左脚の記憶 2 宮田のエッセイ館

解決した心の問題
左脚の記憶 2

 この世の者でない者が遊ぶ時間は夜のはずだし、私がこの通路を通るのは遊び終わった夕暮れ時だった。うかうかしていたら白い子供の遊び時間に足を踏み入れてしまう。いや、既に足を踏み入れているかもしれない。そういう恐怖心で身体を固くしていた。この通路を一気に走り抜けていたという記憶は、強い願望の記憶だったような気がする。とにかく少しでも早くここを走り抜けたかったのだ。

 私は本堂裏手の墓地に立ち、境内の外を眺めた。塀の向こう側に民家が幾つか建っている。その中から小さなアパートを探した。10歳の私が一年間住んだ所だ。

―ああ、無くなってる―

 久しぶりに見たかったアパートは別の建物になっていた。私が住んでいた一階の部屋から、塀越しに墓石の頭が見えていた。

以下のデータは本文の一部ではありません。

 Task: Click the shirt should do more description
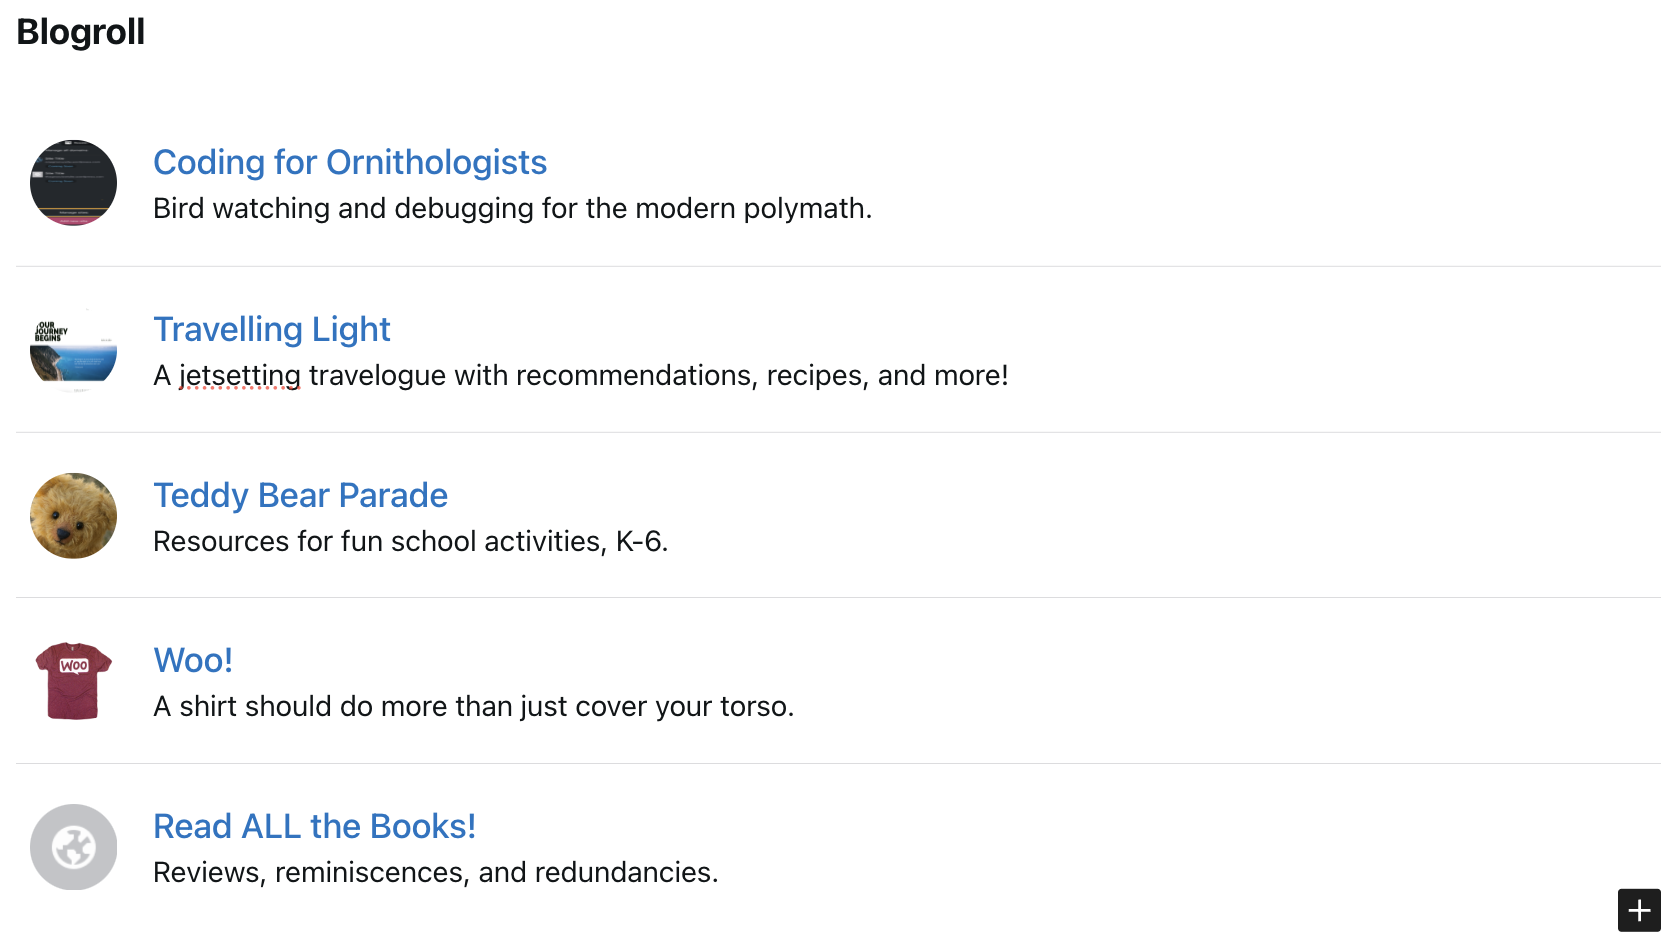473,706
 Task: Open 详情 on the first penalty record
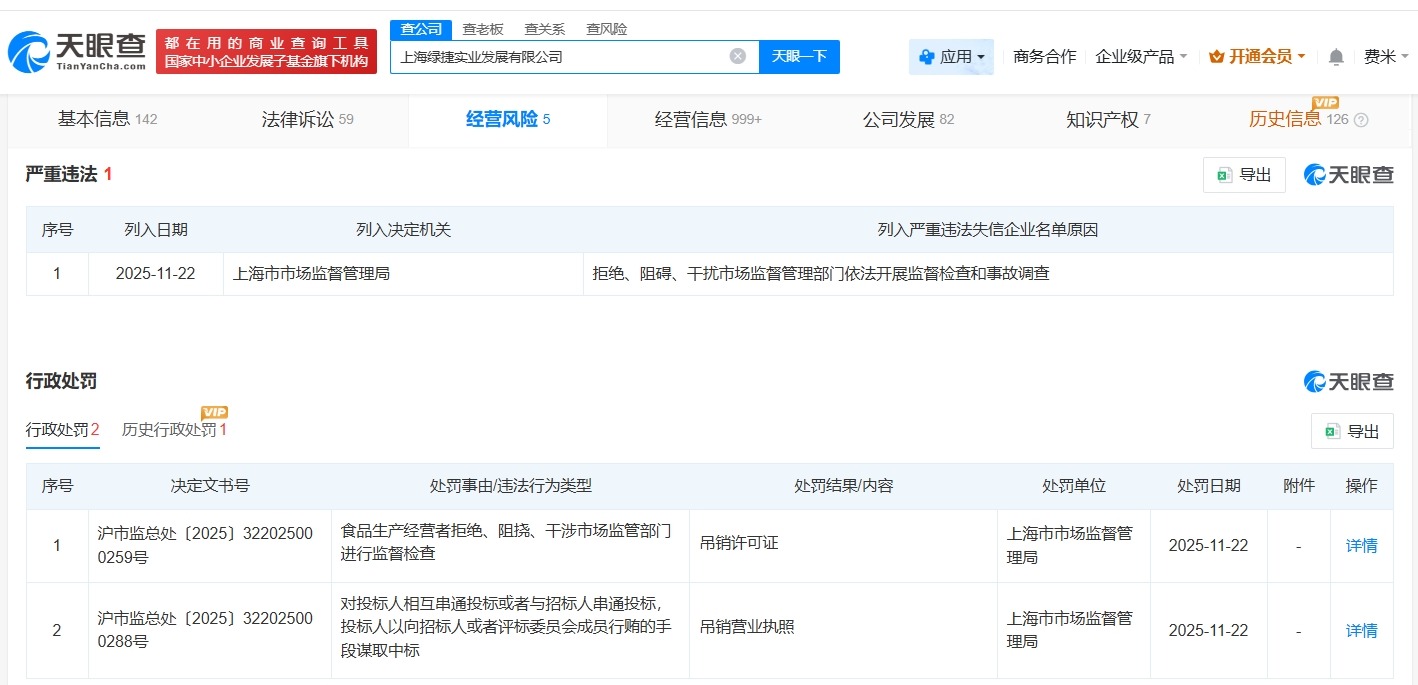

 建物を見ていた視線を下ろして、塀を背にして並ぶ墓石に目をやった。その中から私は、ひとつの墓を探した。寺の山門から墓地間の通路を通り、塀を乗り越えて自宅アパートに至るルートは、私が開発した近道だった。塀を乗り越える時、いつも同じ墓石を踏み台にしていた。その墓を探した。

 私はある墓を凝視しながらその正面に立った。私が乗り越えていた塀に、Tの字を成すよう別の塀が垂直に接していた。目的の墓はその塀の近くにあった。アパートと隣の民家を仕切る塀である。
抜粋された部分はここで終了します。